Widely-Held Beliefs That Need To Be Overturned : Part 2 – Cholesterol
This week’s post is the second part of a blog series presenting examples of widely-held beliefs about four topics— dietary fats, cholesterol, sugar, and exercise –that I suggest need to be revised and updated.
This is important health information that Americans should be educated about to reduce the rising rates of obesity and diabetes in the US. It is time we revisit the cholesterol guidelines.
Cholesterol
Old Belief — High HDL (the “good”) cholesterol protects you by cleaning your arteries of LDL (the “bad”) cholesterol
New Information: Your body needs cholesterol, but high HDL offers no added protection
Dietary cholesterol is a fat molecule that comes from animal products, not from plants. But even if you do not eat animal products, your body needs cholesterol and your liver makes cholesterol from fatty acids derived from nutrients in your food.
Your body needs some cholesterol to build cell walls and make them functional. Without cholesterol in intestinal cell walls, your body would not be able to digest and absorb fat and you’d be running to the toilet after each meal. The relative stability of the cholesterol molecule allows the brain cells to have long-term memory. It helps to prevent excess loss of water from the skin when the temperature outside is higher than that of the body. Cholesterol makes the skin highly resistant to chemical agents and water that might otherwise easily enter the body. The minimal solubility of cholesterol in water prevents the disintegration of the cell wall even in the presence of large amounts of water outside a cell. It is essential to form bile salts, which promote digestion and absorption of fats in the intestine. These happen efficiently because cholesterol helps to maintain the physical integrity and malleability of cell membranes and structures inside each cell in the body.

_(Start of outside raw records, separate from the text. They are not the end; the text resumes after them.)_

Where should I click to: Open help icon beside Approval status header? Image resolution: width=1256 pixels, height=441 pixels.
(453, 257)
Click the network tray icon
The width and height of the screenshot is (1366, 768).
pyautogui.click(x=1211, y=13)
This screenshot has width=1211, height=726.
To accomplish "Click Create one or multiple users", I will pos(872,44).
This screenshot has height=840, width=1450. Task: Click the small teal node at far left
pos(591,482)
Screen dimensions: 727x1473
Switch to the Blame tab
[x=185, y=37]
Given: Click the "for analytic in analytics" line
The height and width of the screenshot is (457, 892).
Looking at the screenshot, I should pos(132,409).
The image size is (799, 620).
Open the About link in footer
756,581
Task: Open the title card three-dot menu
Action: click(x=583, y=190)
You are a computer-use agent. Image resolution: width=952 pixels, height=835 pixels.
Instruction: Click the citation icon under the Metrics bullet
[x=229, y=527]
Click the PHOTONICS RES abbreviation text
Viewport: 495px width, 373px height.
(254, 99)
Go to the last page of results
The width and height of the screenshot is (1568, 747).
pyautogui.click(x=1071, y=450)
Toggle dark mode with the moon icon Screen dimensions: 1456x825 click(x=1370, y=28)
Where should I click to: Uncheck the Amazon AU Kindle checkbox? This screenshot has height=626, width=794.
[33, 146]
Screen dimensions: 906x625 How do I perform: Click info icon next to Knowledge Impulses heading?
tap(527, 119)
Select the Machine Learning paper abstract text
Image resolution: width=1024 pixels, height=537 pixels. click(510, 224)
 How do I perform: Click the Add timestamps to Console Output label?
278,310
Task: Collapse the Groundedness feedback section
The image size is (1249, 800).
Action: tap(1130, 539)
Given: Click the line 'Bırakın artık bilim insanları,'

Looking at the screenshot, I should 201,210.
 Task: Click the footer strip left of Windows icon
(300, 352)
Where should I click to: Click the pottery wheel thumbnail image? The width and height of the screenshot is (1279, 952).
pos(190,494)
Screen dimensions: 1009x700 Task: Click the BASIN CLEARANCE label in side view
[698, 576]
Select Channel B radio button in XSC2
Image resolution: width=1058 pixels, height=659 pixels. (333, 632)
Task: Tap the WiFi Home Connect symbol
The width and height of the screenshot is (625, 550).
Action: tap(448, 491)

Every cell in the body needs cholesterol to build the external wall and internal cell dividers. The cell can internalize a cholesterol molecule only when it is attached to its receptor on the cell wall. Only LDL, not HDL, can attach to the cell wall because in HDL, a protein cap covers the molecule’s attachment site. In other words, LDL is the usable form of cholesterol, while HDL serves only as a floating storage form that can be converted into LDL form by removal of the protein cap in the liver when cells in the body need cholesterol. The protein cap on HDL is what makes it have increased density of its cholesterol molecule, thus the name “high-density” associated with it.
It is generally believed that HDL cholesterol is the good one, because as it flows through the bloodstream, HDL molecules gather up LDL molecules. But this is questionable, and there is no science that proves it. For a molecule such as HDL to remove an LDL molecule that is attached to the blood vessel wall, it requires a power source. Only cells, not molecules, have the capacity to generate power in the body.
What counts most is keeping your LDL cholesterol low, because an excess of these molecules in the bloodstream can attach to the lining of arteries, eventually building up a fatty, wax-like blockage that clogs the arteries and impedes blood flow. If this happens to arteries in the heart muscle, it can lead to a heart attack. If it happens to arteries in the brain, it can lead to a stroke. Therefore, based on the modern-day diet, reduced consumption of the raw material that your liver uses to produce cholesterol should be the preferred approach, compared to the use of medications that block the liver from manufacturing them. You can accomplish this by reducing the intake of an excess of carbohydrate in the form of grain and grain-flour based foods that provide your liver with excess glucose from which the liver can manufacture fatty acids to construct cholesterol molecules.